So why return to Dieppe?

"That was the biggest thing in my life," he says. "I was lucky enough to have missed the bullets and mortar shells."

Lucky enough to return to Windsor to drink a Coke under the sign that read: "Let's hope they drink them!"

Knowing that most did not.


----------



## Nonskimmer (Aug 19, 2006)

The raid was a disaster, but I salute all of those men. Canadian, British, and American. All of 'em.


----------



## plan_D (Aug 19, 2006)

Without that disaster, D-Day would have been a much bigger tragedy. COSSAC used Dieppe to change everything involved in amphibious assaults, what could have gone wrong, did go wrong at Dieppe.


----------



## Nonskimmer (Aug 19, 2006)

You got that right.


----------



## Gnomey (Aug 22, 2006)

Yep D, it proved to the Allies they couldn't take a port (even a small one) and so they built there own.


----------



## syscom3 (Aug 22, 2006)

plan_D said:


> Without that disaster, D-Day would have been a much bigger tragedy. COSSAC used Dieppe to change everything involved in amphibious assaults, what could have gone wrong, did go wrong at Dieppe.



Unfortunatley in war, you learn far more in defeat than in victory.


----------



## Bullockracing (Aug 22, 2006)

Actually the raid was a complete success. It was to steal German radar information which was later used to develop "Window" that effectively blinded the German radar system. That's how the allies determined the exact wavelength of the German radar. 

Source is "A Man Called Intrepid" by William Stevenson


----------



## Nonskimmer (Aug 22, 2006)

Bullockracing said:


> Actually the raid was a complete success.


Please tell me you're not actually serious. If you want to count hard lessons learned for the later D-Day landings a "success", then I can accept that in the appropriate context, but to call that fiasco of an operation a success? The Canadians alone lost nearly 1000 killed and more than 1800 were taken prisoner. Another 2400 or so were wounded, and at the end of it the rest headed back to England with not a damn thing to show. Success my a*s.

Not to mention the equipment that was left behind.


----------



## Bullockracing (Aug 22, 2006)

You have to read the book to fully appreciate the context of the raid. The raid was nothing more than a coverup disguised as an amphibious assault so the three-man team of scientists could steal vital equipment out of the local radar site. The attached demolition team then blew the radar so the Germans wouldn't suspect anything was taken. 

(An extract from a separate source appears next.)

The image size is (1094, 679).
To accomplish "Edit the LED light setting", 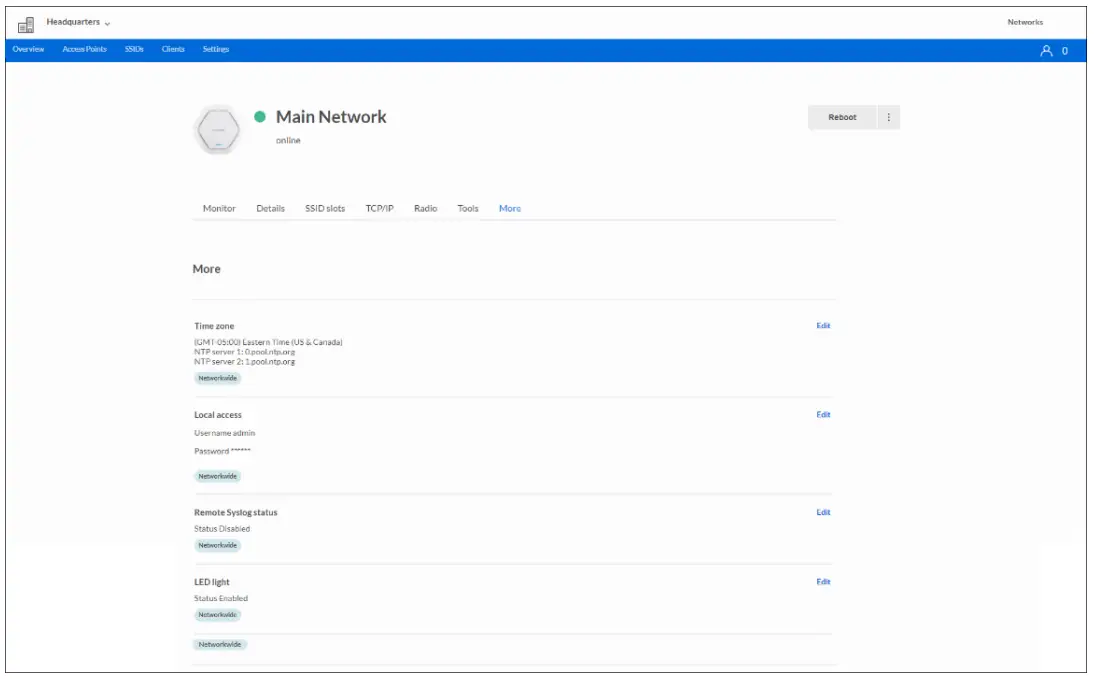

If this had not happened, the Germans would have blown the British night bombers slap out of the sky.


----------



## Nonskimmer (Aug 22, 2006)

I'm no spy certainly, and I know what you're trying to say with respect to your definition of the "success" of the raid and all, but keep in mind that William Stephenson was known to stretch things a little in his writtings. He was no doubt a hell of a better spook than I am, but his reputation was just a tad overblown I think.


----------



## syscom3 (Aug 22, 2006)

There was existing electronic devices that could determine the frequencies of the German radars.


----------



## pbfoot (Aug 22, 2006)

Now lets see if I get this correct this is from memory years ago i read the book by the radar guy sent on the mission and I believe his name was Jack Nissen and he was with a squad from South Saskatchewan Regt and they were instructed to kill him if he was anyways under threat


----------



## pbfoot (Aug 22, 2006)

after a search its Jack Nissenthal
BBC - WW2 People's War - Jack Nissenthall - The VC Hero Who Never Was (Part 1a)
SSR - Latest Word on the German Radar Station at Pourville - March 16, 2004 - By W.M. (Bill) Sutherland. Edited by C.E. Law, with thanks to former Security Sergeant Roy Hawkins, MID.


----------



## syscom3 (Aug 22, 2006)

Interesting read.

While gathering information on the radar proved most usefull, that in itself was not going to change the conduct or course of the war.

It was a VERY costly mission to gather intelligence of moderate value.


----------



## pbfoot (Aug 22, 2006)

It was one of many missions


----------



## plan_D (Aug 23, 2006)

Especially since some operatives captured other pieces of a RADAR in a much less costly raid at Bruneval.


----------